## [What you will do]
1: In the passage about the student, how many classes is he failing?
2: Reproduce word for word the portion of the passage about the student that begins at the words "I have a student" and stops after the words "distracting other students.".

I have a student like this in my class right now. He is a brilliant creative writer. I give him highly intellectual books, articles, and authors to read on his own because he often asks me highly intellectual questions that I can’t quite answer, but for which I know he will find answers in those texts. He typically brings the book back to me in a few days, having read it cover to cover and dog-eared most of its pages.


He is failing two classes but stays up all night long to write short stories and comes to school overtired and irritable. He rolls his eyes at anything he deems as busy work, comes into class and intentionally sits with his back to me, and continues to chat with friends long after I have started the lesson. He barely completes most assignments, if at all, and I have to constantly nag him to focus and stop distracting other students.

## [Dataset extract]
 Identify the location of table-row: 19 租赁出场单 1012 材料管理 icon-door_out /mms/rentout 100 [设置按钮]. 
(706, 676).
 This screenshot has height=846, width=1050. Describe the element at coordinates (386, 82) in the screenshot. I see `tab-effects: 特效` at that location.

## [Responses for each task]
1: He is failing two classes.

2:
I have a student like this in my class right now. He is a brilliant creative writer. I give him highly intellectual books, articles, and authors to read on his own because he often asks me highly intellectual questions that I can’t quite answer, but for which I know he will find answers in those texts. He typically brings the book back to me in a few days, having read it cover to cover and dog-eared most of its pages.


He is failing two classes but stays up all night long to write short stories and comes to school overtired and irritable. He rolls his eyes at anything he deems as busy work, comes into class and intentionally sits with his back to me, and continues to chat with friends long after I have started the lesson. He barely completes most assignments, if at all, and I have to constantly nag him to focus and stop distracting other students.